SENECA, Lettere a Lucilio, 62/65 d.C.

Non è felice, credimi, chi dipende dal benessere materiale. Poggia su fragili basi e gode di beni che vengono dal di fuori: la gioia, come è venuta, se ne andrà. Quella che scaturisce dall’intimo, invece, è durevole e stabile, cresce e ci accompagna fino all’ultimo: gli altri beni, apprezzati dalla massa, durano un giorno. “Ma come? Non possono essere utili e piacevoli?” Chi dice di no? Ma solo se dipendono loro da noi, non noi da loro.

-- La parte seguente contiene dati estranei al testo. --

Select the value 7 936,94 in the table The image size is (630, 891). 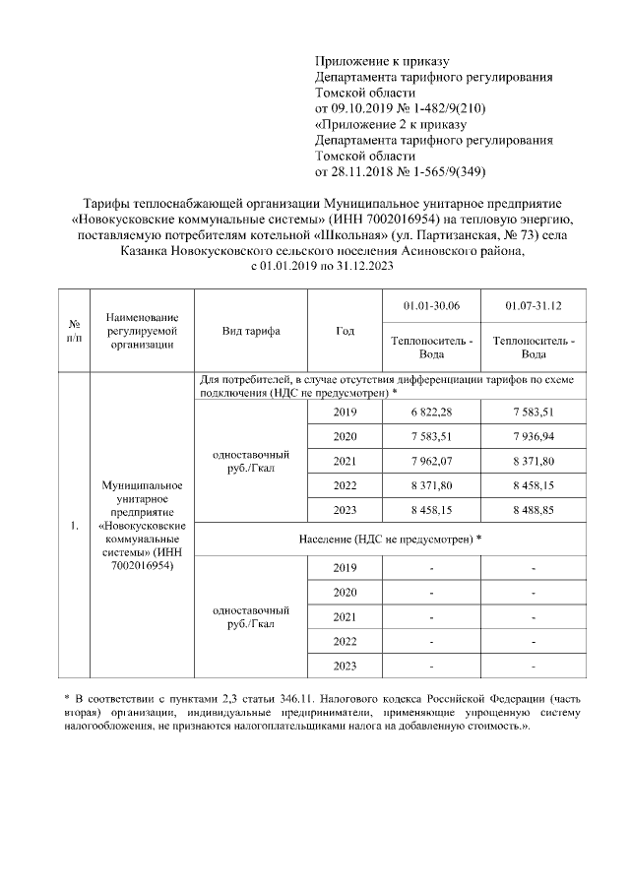533,436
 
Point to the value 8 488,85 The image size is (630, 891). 533,510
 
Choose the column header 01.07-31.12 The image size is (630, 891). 533,307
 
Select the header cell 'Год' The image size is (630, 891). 345,331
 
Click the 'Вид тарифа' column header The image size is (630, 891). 250,331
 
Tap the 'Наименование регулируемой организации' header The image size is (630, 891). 143,331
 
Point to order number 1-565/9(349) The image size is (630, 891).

Tutti i beni soggetti alla fortuna diventano fruttuosi e gradevoli, se chi li possiede, possiede anche se stesso e non è in balia delle cose. È un errore, Lucilio mio, pensare che la fortuna ci concede o il bene o il male: essa ci dà materia di bene e di male e i fondamenti di quello che si tradurrà per noi in male o in bene. L’anima è più forte di ogni fortuna, indirizza da sé le cose in un senso o nell’altro ed è causa della propria felicità o infelicità.

Se è malvagia volge tutto in male, anche quello che appariva ottimo; se è virtuosa e pura, corregge i mali della fortuna, addolcisce le difficoltà, gli affanni e sa sopportarli, accoglie la prosperità con gratitudine e moderazione, l’avversità con fermezza e coraggio. Ma sebbene sia saggia e agisca sempre ponderatamente, sebbene non tenti nulla al di sopra delle sue forze, non raggiungerà mai quel bene incorrotto, che non conosce minacce, se non si erge salda contro i capricci della fortuna.

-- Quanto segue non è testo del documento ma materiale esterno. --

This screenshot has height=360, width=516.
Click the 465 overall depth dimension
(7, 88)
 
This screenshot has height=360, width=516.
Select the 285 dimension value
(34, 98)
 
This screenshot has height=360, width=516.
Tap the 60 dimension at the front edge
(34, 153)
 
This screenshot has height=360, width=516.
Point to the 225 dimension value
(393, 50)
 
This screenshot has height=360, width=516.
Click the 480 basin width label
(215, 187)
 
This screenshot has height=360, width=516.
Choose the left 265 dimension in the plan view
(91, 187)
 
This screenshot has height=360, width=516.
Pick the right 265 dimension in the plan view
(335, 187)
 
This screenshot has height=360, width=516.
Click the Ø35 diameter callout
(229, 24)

Se osserverai gli altri – giudichiamo più serenamente quando non si tratta di noi – o te stesso, cercando di essere obiettivo, ti accorgerai e dovrai ammettere che delle cose desiderabili e gradite nessuna è utile se non sarai pronto ad affrontare la volubilità del caso e dei beni che seguono il caso, se ad ogni male non ripeterai, spesso, senza lamentarti queste parole: gli dèi hanno deciso diversamente.